Alıntı metin:
▬▬▬

Zerhan Gökpınar: İDSO aslında bir ekoldür, okuldur

Benim İstanbul Devlet Senfoni Orkestrasını ne denli sevdiğim bilinir, bilinsin de! Bilinsin ki, başkaları da bu orkestranın konserlerine gelip tanısın ve sevsin benim gibi. Benim geçmişim biraz uzun, 1954’lere dayanır, Şehir Orkestrasıydı o zamanlar, annem vasıtasıyla çok içiçe yaşadığım dönemler oldu, orkestramı yakından tanıdığım, müzisyenleri ile birlikte olduğum, çaldıkları enstrümanlara olan merakımla bazılarını bunalttığım, tüm soruları birden sorduğum yıllar, annemin sınıf arkadaşlarına nazım geçerdi benim, bunalsalar bile beni yanlarına alır, tüm enstrümanı söker (anladınız tabii ki, nefesli enstrümandı bunlar) her parçanın ne işe yaradığını anlatır, tekrar birleştirirlerdi. Öyle güzel anılarım var ki; anlatmaya bu sayfa yetmez. Sadece şunu diyeyim, gittiğim tüm konserlerin programlarını biriktirirdim, bu konserlerin bir 10 yılını ciltletmişim, dolaplarımı elden geçirirken buldum, yüzüme nasıl bir gülümseme oturdu, anlatamam. Kimler gelmiş İstanbula, kimler konser vermiş, hangi şeflerle çalışmışız, hangi eserleri çalmışız, o nedenle bu orkestranın geçmişindeki başarı çok önemli, herkes bilmeli, program notlarına bakınca insan heyecanlanıyor.

▬▬▬

Veri satırları:
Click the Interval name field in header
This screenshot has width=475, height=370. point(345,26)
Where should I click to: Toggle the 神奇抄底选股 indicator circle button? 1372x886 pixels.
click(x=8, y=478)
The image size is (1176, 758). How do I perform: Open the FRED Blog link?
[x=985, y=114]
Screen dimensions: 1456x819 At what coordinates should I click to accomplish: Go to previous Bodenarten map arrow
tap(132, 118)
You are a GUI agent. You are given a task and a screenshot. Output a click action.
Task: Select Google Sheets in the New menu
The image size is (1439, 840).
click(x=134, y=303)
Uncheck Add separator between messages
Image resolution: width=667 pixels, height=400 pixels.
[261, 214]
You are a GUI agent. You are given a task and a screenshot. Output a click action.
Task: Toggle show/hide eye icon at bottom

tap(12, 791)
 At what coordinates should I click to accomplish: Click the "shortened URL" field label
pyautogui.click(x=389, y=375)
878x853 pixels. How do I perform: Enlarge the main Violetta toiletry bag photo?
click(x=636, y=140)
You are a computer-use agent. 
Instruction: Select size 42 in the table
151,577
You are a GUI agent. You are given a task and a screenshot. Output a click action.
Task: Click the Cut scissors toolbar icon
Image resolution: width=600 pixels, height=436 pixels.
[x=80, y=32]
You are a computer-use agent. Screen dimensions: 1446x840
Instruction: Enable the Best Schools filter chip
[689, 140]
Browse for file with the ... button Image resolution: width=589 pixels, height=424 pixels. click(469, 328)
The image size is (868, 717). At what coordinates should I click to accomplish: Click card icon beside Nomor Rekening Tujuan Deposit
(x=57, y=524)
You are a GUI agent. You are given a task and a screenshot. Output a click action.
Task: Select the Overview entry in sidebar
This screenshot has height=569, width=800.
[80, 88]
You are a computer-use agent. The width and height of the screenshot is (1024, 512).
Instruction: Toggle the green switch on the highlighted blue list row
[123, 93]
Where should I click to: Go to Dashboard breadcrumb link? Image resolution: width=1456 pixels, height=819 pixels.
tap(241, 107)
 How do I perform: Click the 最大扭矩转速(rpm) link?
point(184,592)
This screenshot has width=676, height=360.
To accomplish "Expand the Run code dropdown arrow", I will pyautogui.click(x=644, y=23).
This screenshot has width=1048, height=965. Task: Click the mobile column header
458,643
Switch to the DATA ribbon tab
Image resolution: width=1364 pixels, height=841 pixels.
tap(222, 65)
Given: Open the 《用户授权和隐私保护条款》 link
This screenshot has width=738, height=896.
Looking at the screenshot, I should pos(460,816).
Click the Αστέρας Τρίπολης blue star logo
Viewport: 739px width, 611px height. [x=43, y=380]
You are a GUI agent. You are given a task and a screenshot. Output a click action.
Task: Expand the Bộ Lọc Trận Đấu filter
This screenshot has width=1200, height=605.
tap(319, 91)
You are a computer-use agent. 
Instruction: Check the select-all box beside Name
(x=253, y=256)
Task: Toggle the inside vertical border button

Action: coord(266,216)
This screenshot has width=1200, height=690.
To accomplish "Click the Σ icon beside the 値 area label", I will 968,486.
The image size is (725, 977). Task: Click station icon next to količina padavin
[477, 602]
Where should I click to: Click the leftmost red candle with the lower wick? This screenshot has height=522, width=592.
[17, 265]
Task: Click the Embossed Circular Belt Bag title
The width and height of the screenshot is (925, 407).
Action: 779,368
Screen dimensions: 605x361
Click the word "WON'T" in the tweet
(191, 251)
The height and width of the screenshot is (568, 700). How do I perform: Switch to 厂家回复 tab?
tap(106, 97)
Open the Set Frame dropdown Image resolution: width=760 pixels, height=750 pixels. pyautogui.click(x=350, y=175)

▬▬▬

Yazılı alıştırma A:
İDSO hakkındaki alıntı metne göre orkestra 1954'lerde hangi adı taşıyordu?
Yazılı alıştırma B:
İDSO hakkındaki alıntı metin, orkestranın geçmişteki başarısının herkesçe bilinmesi gerektiğini hangi gerekçeye dayandırıyor? Bir ile üç cümle arasında açıklayın.
Satırların alıntı metinle hiçbir ilgisi yoktur.

Alıştırma sonucu A:
Şehir Orkestrası.

Alıştırma sonucu B:
Metne göre bu başarı, İstanbul'a kimlerin gelip konser verdiği, hangi şeflerle çalışıldığı ve hangi eserlerin çalındığı nedeniyle çok önemlidir. Program notlarına bakınca insanın heyecanlandığı da belirtilir.